What is it? Yeah, the... You just said it.
Yes, the CyberUL. So essentially those consumer-type ratings, right, for quality, et cetera.
It gets very complicated very quickly. So just the element of counting bugs, as an example.
Do you count one bug, you know, root cause bug as one bug, where there are several vectors to exploit that bug?
Are those all different bugs?
I mean, just the element of how do you... The taxonomy, how do you count?
How do you rate? And then let's say you had a perfect rating. What does that mean?
It's just a snapshot in time. And then, you know, that product, as new vulnerabilities are found and new exploitation techniques are discovered, so previously unexploitable vulnerabilities are now exploitable, how do you deal with that product with the five stars slapped on it?
It is different. And good God, when it is our toaster, I'm just going to have a dumb toaster.
That's my solution to that problem.
I agree with that. Stupid toaster. I agree with that. Are there other questions from the audience?
Okay, there's one over here. Can you re-explain the difference between the offensive market and the defensive market?
I could. Offense market is essentially the purchasing of vulnerabilities or exploits in order to use them for an attack.
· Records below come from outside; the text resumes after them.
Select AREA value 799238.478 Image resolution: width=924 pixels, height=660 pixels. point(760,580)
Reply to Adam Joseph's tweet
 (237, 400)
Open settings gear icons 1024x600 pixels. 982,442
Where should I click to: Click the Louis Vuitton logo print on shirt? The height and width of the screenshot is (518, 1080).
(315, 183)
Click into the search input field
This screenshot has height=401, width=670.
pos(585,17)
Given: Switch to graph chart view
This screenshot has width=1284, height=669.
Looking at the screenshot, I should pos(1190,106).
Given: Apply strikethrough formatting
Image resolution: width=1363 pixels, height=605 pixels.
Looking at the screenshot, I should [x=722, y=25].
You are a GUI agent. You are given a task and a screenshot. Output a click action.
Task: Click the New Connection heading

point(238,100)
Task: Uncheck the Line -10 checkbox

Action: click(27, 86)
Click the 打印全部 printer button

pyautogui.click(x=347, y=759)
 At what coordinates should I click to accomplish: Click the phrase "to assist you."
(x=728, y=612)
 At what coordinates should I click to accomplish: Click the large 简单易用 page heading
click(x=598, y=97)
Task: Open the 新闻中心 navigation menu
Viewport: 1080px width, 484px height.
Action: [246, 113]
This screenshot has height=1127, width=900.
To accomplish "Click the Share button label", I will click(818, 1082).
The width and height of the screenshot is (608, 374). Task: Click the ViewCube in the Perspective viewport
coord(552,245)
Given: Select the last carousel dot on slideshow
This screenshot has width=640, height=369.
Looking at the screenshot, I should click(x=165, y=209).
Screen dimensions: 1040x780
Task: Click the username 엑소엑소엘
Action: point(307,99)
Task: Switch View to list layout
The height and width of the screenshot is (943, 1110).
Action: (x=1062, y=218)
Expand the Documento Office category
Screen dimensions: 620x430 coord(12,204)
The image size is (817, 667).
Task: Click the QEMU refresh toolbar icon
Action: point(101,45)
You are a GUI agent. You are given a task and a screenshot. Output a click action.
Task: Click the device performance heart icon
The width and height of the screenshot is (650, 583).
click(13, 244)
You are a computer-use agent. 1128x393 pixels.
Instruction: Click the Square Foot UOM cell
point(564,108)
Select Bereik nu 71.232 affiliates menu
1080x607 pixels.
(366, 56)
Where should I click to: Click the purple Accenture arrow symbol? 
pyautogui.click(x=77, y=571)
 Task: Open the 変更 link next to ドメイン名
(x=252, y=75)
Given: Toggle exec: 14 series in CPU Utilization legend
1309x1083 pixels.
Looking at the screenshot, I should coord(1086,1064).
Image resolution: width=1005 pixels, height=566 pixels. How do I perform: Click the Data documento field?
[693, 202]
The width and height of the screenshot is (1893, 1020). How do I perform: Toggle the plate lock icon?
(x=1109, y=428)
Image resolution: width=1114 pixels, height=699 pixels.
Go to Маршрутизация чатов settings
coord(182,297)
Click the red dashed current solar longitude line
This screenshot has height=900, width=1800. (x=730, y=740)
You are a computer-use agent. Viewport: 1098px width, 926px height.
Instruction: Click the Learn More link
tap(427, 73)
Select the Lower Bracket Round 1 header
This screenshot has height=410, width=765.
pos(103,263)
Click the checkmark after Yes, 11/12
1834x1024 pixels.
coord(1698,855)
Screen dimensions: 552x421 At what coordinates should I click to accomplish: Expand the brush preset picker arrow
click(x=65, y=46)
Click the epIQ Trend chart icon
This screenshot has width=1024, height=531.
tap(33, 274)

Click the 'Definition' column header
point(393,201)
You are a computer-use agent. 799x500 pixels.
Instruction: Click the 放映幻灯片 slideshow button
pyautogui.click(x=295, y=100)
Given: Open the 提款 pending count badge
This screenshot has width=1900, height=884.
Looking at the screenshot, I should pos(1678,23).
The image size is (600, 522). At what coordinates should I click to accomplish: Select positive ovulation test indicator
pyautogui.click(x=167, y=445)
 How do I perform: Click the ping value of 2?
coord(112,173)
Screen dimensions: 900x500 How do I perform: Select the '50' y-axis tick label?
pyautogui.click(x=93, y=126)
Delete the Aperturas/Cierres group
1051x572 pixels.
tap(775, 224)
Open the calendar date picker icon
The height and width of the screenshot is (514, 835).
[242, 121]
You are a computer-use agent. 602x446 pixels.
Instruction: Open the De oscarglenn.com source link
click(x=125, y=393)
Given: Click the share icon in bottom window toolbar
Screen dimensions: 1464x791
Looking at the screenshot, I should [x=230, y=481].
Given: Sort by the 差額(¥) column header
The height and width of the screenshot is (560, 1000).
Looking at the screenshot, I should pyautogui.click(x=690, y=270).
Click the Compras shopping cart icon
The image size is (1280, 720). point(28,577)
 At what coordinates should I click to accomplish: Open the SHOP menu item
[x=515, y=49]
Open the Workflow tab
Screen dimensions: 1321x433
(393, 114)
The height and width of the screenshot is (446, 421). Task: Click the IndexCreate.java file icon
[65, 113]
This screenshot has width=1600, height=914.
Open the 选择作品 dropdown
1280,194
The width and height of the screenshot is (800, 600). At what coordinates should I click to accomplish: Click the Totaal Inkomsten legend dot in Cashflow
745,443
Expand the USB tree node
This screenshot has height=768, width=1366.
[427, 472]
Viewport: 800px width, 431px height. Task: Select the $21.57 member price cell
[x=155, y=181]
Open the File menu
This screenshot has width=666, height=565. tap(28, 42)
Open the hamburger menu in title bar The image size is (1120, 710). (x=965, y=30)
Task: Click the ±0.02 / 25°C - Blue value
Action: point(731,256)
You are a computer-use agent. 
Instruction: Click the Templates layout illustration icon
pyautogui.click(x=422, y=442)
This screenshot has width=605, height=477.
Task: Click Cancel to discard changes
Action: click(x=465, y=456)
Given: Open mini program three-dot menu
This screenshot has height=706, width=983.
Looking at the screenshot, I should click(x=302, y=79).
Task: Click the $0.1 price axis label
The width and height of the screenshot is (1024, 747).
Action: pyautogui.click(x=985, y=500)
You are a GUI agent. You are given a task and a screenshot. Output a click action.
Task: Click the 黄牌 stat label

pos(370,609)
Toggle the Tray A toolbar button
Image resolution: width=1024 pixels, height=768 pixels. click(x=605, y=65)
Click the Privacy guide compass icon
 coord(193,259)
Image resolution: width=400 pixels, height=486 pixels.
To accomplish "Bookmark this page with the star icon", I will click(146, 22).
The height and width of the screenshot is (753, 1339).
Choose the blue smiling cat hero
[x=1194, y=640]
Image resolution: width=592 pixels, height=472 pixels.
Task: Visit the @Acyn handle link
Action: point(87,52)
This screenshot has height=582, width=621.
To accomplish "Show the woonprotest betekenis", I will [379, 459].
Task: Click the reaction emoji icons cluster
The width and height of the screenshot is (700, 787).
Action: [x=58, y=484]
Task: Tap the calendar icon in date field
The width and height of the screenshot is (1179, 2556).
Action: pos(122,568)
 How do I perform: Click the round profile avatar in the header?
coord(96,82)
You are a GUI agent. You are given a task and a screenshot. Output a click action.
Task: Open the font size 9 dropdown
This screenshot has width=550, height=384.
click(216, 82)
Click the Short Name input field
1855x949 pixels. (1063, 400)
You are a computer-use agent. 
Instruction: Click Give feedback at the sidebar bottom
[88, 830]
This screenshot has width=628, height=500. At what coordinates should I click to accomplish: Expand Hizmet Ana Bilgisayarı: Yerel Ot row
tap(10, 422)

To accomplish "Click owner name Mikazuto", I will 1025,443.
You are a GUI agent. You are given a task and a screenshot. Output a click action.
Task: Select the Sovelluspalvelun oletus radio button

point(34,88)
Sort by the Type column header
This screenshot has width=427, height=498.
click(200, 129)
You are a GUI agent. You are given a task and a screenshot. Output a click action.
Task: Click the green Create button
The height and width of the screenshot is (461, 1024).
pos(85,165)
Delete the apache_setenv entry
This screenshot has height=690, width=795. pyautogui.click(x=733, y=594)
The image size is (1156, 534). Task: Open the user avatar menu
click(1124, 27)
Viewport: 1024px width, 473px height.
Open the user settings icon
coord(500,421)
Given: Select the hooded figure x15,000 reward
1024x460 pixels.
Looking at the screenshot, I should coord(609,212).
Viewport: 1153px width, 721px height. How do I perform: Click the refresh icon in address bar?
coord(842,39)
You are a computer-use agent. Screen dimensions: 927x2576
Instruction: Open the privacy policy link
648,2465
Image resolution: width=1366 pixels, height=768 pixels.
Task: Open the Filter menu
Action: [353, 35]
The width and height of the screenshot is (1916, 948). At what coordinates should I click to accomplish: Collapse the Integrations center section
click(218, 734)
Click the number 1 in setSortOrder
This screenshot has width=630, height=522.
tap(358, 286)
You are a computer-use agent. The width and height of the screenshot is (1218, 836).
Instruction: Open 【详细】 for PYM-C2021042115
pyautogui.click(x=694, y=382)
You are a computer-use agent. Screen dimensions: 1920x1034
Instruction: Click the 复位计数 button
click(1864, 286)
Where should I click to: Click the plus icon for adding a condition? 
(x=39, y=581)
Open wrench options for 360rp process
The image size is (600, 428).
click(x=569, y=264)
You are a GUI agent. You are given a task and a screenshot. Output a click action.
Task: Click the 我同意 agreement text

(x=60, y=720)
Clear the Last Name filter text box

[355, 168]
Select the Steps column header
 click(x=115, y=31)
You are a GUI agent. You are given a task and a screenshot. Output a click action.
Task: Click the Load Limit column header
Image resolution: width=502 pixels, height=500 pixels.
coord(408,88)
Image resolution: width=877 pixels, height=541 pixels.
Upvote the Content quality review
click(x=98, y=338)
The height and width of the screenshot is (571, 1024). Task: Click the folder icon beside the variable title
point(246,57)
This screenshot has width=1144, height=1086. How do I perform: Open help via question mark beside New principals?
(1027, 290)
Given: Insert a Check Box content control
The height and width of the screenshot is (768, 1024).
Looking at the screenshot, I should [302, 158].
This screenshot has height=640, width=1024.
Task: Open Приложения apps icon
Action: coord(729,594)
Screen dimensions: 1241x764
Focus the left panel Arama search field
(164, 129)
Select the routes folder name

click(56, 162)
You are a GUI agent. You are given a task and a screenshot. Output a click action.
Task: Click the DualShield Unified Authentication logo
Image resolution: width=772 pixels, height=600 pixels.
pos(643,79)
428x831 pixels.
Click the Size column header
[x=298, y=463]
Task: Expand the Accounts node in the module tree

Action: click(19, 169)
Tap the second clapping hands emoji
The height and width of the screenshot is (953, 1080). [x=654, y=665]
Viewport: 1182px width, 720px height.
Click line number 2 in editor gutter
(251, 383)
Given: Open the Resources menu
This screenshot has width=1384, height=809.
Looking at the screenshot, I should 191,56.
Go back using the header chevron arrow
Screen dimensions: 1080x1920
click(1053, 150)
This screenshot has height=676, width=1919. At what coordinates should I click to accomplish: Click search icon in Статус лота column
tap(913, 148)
This can happen at the nation state level, criminals, et cetera.
The defense market are things like bug bounty programs, right?
So things... Or third-party vulnerability acquisition services like ZDI, the Zero Day Initiative, where they have a protection product.
So essentially, I define them by their use case.
What are you buying the vulnerability for? And then you have other characteristics like who is buying them and you have other characteristics like the prices.
So I can talk to you more about it later. All right.
Are there any more questions from the audience? Yes. There's one right here. Pass, pass.
So it seems like a lot of policy and regulatory aspects to this problem.
If you're a voter who has a potential to influence their local politicians or the government or vote for policies that kind of make all this better, is there anything in particular we should be looking out for or asking about when it comes to these regulations and policies?
Yeah, so there was a recent proposed bill that DHS should run a bug bounty.
I am opposed. You should be too. The reason for this is that that smooth duck that you saw floating over the Department of Defense's hack the Pentagon, there were a lot of activities going on under there that were not just preparatory but actually during the execution that made it go that smoothly.
You cannot legislate a smoothly running bug bounty program.
And so what I worry about is that it is, you know, it's very alliterative as a marketing term.
You know, I'm partially responsible for this. I'm so sorry, you know, of popularizing that one element, that one method of acquiring vulnerabilities.
What I worry about is I see these regulators thinking that everything is now a hammer that can be hit by a bug bounty nail.
And so absolutely, so that's one.
And then another is there are some proposed legislations that are going right now about wanting to know an ingredient list of all of your software before the federal government buys software with no, you know, basically trying to prevent the federal government from buying software with known vulnerabilities in it.
Now take that to its logical conclusion. A manufacturer of a submarine or an airplane now will have to not just know the ingredient list of every subcomponent, but they're supposed to basically somehow produce this in order to do procurement.
Complex, unwieldy, not practical. Sounds great, but it's the same thing as the five stars.
It's that same concept of this is going to be very, very difficult.
So what should you keep your Congress folks in tune with? Just, you know, essentially putting pressure on them to make smart new technology and policy choices, not necessarily the ones that sound great because they saw, you know, a news article in Politico that said it was great.
All right, Ben, Katie, thank you for keeping us safe by breaking things for us and telling us how to engage with hackers.
Thanks so much. Thank you. Thank you.